Andrew Smith, with Greenville-based Local Government Solutions and Strategies, said his group was a “full-service” consultant that handled everything for a 2-percent fee. That would include leading community meetings in all five county districts and forming the plan based on a blend of what the supervisors and public wanted to see.
Andrew Smith said his firm works with federal money in eight states, ranging from Housing and Urban Development to Community Development Block Grants.
Developing a plan
After the presentations, District 5 Supervisor Leroy Brooks pressed his colleagues on developing a plan for ARPA spending that would guide both the RFP for consulting firms and the scope of the work a firm would be expected to perform.
“I don’t want a consultant to tell us what to do,” Brooks said. “I want us to tell them what we want to do, and they tell us how we can do it.”
Fisher said the county would not qualify for tax revenue loss from COVID, so it would need to prioritize projects in the other three categories — premium pay, COVID relief and water/sewer/broadband.
Sanders asked Fisher if the county could use ARPA funds to reimburse its coffers for extra paid sick leave given to employees for COVID-related reasons. Fisher said that was doubtful.
I haven’t seen anything in the guidance that indicates that’s possible,” Fisher said.
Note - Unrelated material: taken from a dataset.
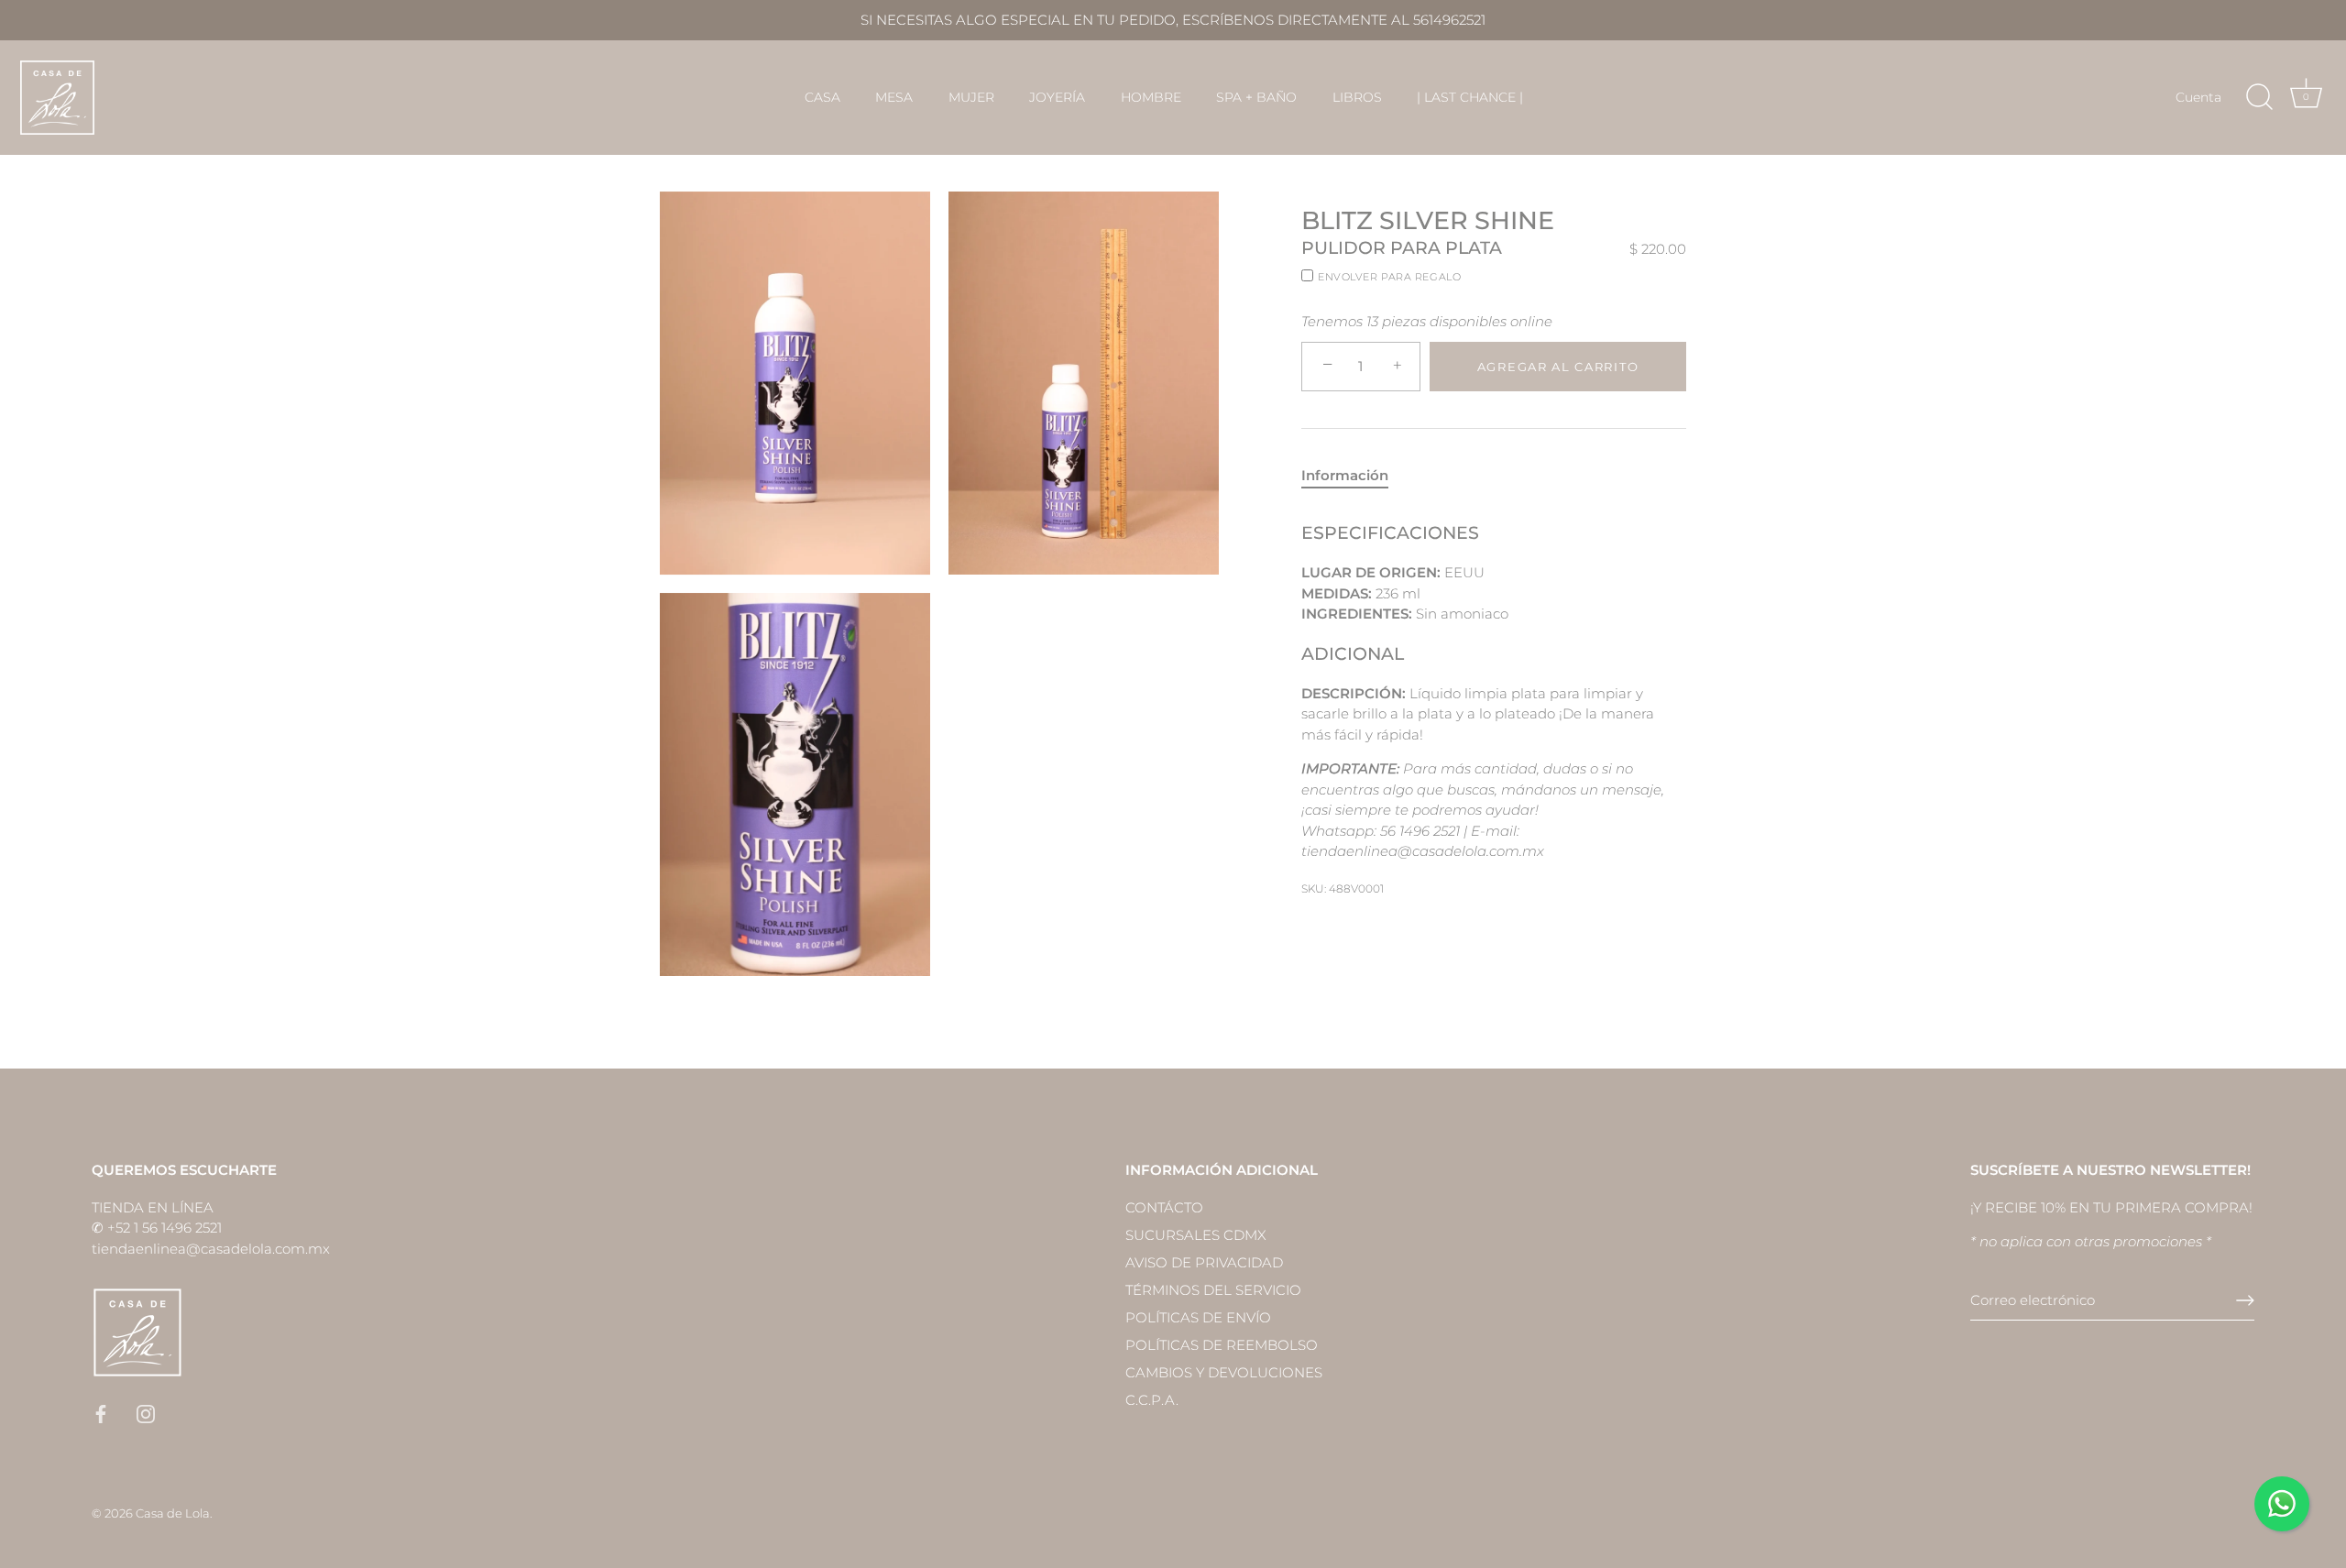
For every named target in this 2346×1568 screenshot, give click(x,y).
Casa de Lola (173, 1513)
Supervisors agreed to each submit a list of priorities for ARPA spending to Fisher in time for him to compile and present those priorities Oct. 15. Brooks also suggested the county look at hiring a specific administrator to work directly with the consultant and oversee ARPA so that Fisher and county Chief Financial Officer Lloyd Price aren’t “overburdened.”
Hairston, after the meeting, said he would be open to that, especially when considering possibilities like setting up grant programs for rural water departments in the county.
“I certainly would look at it for sure,” Hairston said. “It may not be a bad idea.”
EMCC board finalists; citizen honored for rescue
Supervisors selected three finalists from among 10 finalists for the county’s vacancies on the East Mississippi Community College Board of Trustees.
Paccar general manager Andrew Appel, heart surgeon Richard Eubanks Jr. and Columbus Mayor Keith Gaskin will all be invited to appear before the supervisors Oct. 15. Two will be selected to the EMCC board.
Those appointees will replace Joe Max Higgins and Greg Stewart, both of whom resigned with unfinished terms. EMCC has campuses in Scooba and Mayhew, as well as the Communiversity vocational training center on Highway 82 in Lowndes County and Lion Hills Center in Columbus.
Lowndes, Oktibbeha, Clay, Noxubee, Kemper and Lauderdale counties each appoint two trustees to the board.
In other business, supervisors honored Chad Surinis with a resolution for rescuing a woman in Steens recently after she had crashed her car into a pond.
Zack Plair is the managing editor for The Dispatch.